Privacy-preserving transformer encoder for automatic speech recognition

Nowdays, services based on Machine Learning and Deep Learning models have become pervasive, raising concerns about the users privacy and their data management. This is particularly true when the processed data contains sensitive personal information that can be misused, such as acoustic features. This study is aimed to the development of a privacy-preserving transformerbased encoder for Automatic Speech Recognition (ASR), to employ for the extraction of an acoustic context from spoken audio recordings. The model ensures the user’s anonymity by concealing the input values and results through the use of homomorphic encryption techniques. Subsequently, the extracted acoustic context can be given to a decoder to complete the ASR process and derive the audio transcription. The work unfolds into two parallel challenges. On one hand, due to the limitations of homomorphic encryption, it is necessary to first develop an encoder that operates solely with additions and products: as a starting point it is chosen the current state-of-the-art for end-to-end speech recognition, Whisper, of which the encoder is modified and approximated, by focusing on maintaining as much of its accuracy as possible. On the other hand, the found encoder is integrated with a homomorphic encryption scheme, for which a new packing method is proposed, specifically designed to be compatible with transformers; with the aim to reduce memory requirements and significantly increase the speed of the inference process. In addition to the final solution, a key result of this work is the successful application of the proposed packing method, which enables the possibility to work with matrices of dimensions that are generally considered prohibitive when using homomorphic encryption.

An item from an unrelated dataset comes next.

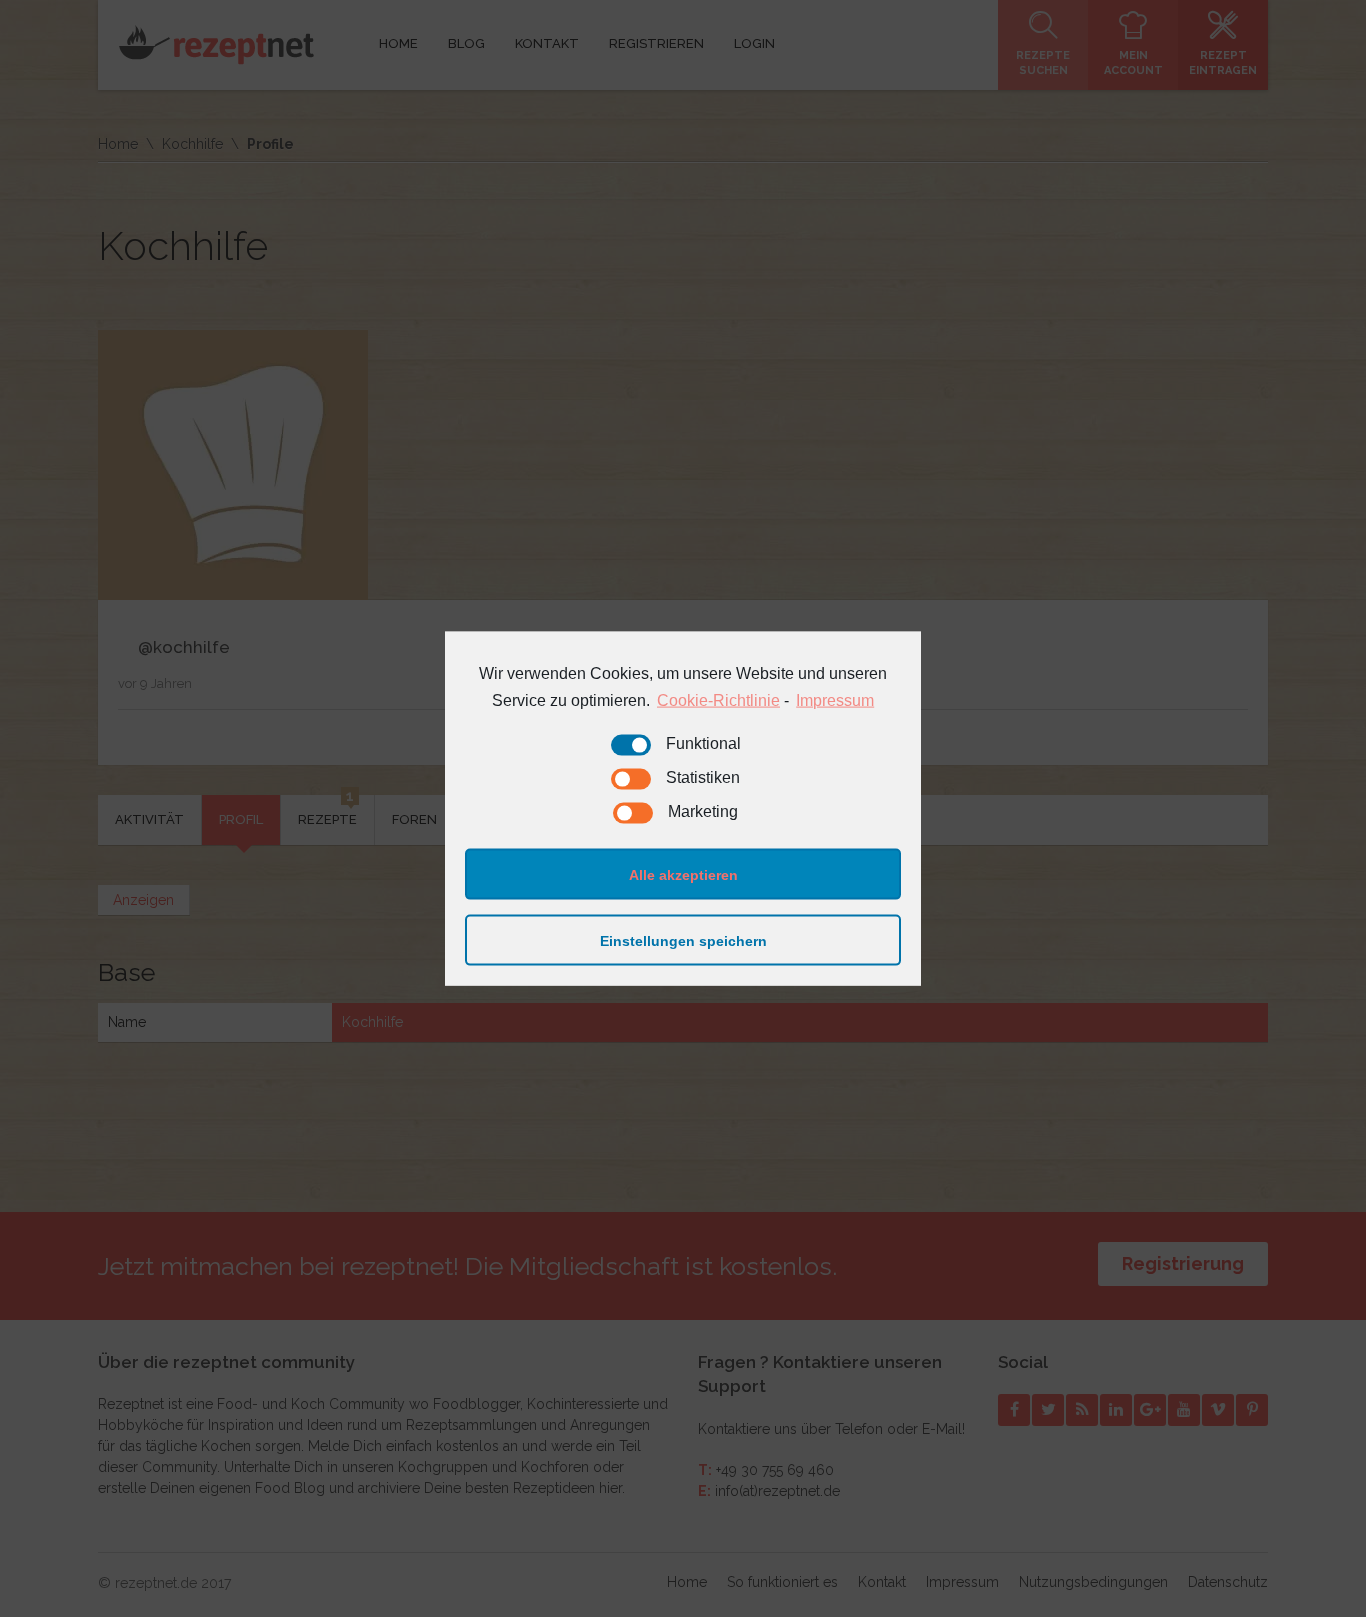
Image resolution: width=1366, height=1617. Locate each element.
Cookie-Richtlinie (718, 699)
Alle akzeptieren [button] (683, 874)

In questa era di crescente digitalizzazione, i servizi offerti basati su modelli di Machine Learning e Deep Learning sono diventati pervasivi, causando preoccupazioni riguardanti la privacy degli utenti e la gestione dei loro dati. Questo risulta maggiormente vero quando i dati trattati contengono informazioni personali sensibili che possono essere utilizzate impropriamente, come le impronte vocali. Questo studio si propone di sviluppare un privacy-preserving transformer-based encoder per l’estrazione del contesto acustico mirato al Riconoscimento Vocale Automatico (ASR). L’encoder garantisce l’anonimato dell’utente offuscando le impronte vocali in input ed i risultati delle computazioni tramite tecniche di criptazione omomorfica. Il contesto acustico trovato in questo modo può essere successivamente impiegato da un decoder per completare il processo di ASR e ricavare la trascrizione dell’audio. Il lavoro affronta due sfide parallele. Da un lato, a causa delle limitazioni della crittografia omomorfica, è necessario prima sviluppare un encoder che funzioni unicamente con somme e prodotti: come architettura di partenza è scelto l’attuale stato dell’arte per il riconoscimento vocale end-to end, Whisper, il cui encoder viene modificato e approssimato, concentrandosi sul perdere la minor accuratezza possibile rispetto all’originale. Dall’altro, l’encoder trovato in questo modo viene integrato con uno schema di crittografia omomorfica, per il quale si propone un nuovo metodo di packing ideato appositamente per essere compatibile con i transformer; allo scopo di ridurre i requisiti di memoria ed aumentare drasticamente la velocità del processo di inferenza. Oltre alla soluzione finale, un risultato chiave di questo lavoro è l’aver applicato con successo il metodo di packing proposto, abilitando la possibilità di lavorare su matrici di dimensioni che, quando si impiega la crittografia omomorfica, generalmente sono considerate proibitive.